In-Silico Molecular Simulation Is Slow and Kludgy
In-silico molecular simulation has not received the necessary push, despite the promise of machine learning-based surrogate models. Moreover, advancements in quantum chemistry—both AI accelerated and quantum/ASIC-enabled—remain underexploited.
Foundational Capabilities (8)
Use neural network potentials and force fields to enhance molecular dynamics simulations, making them more efficient and accurate.
Extend work on ML force fields to charge transfer problems in external potentials, enabling in-silico discoveries in batteries, electrolysis, carbon capture, biochemistry and the origins of life
Utilize hybrid quantum algorithms to perform quantum chemistry simulations, capitalizing on recent progress in quantum computing.

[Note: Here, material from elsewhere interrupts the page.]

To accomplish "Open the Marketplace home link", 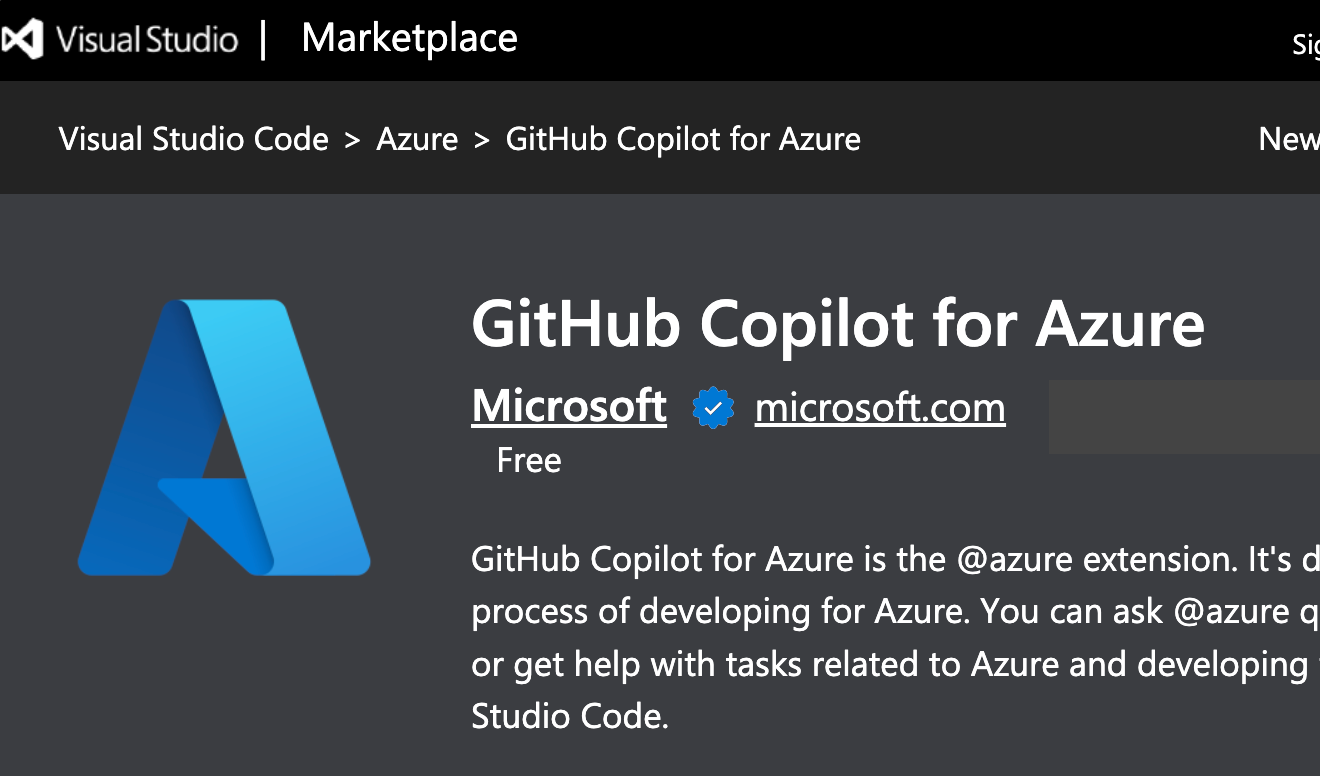I will 409,38.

Create accurate, thoroughly benchmarked calculations for elements beyond the second row of the periodic table, for clusters of 3 or more atoms. Could complement 29.5.
Leverage AI techniques to accelerate quantum chemistry calculations, improving the speed and accuracy of electronic structure predictions.
Produce a high-quality experimental dataset to validate molecular simulation techniques and transition to frictionless reproducibility.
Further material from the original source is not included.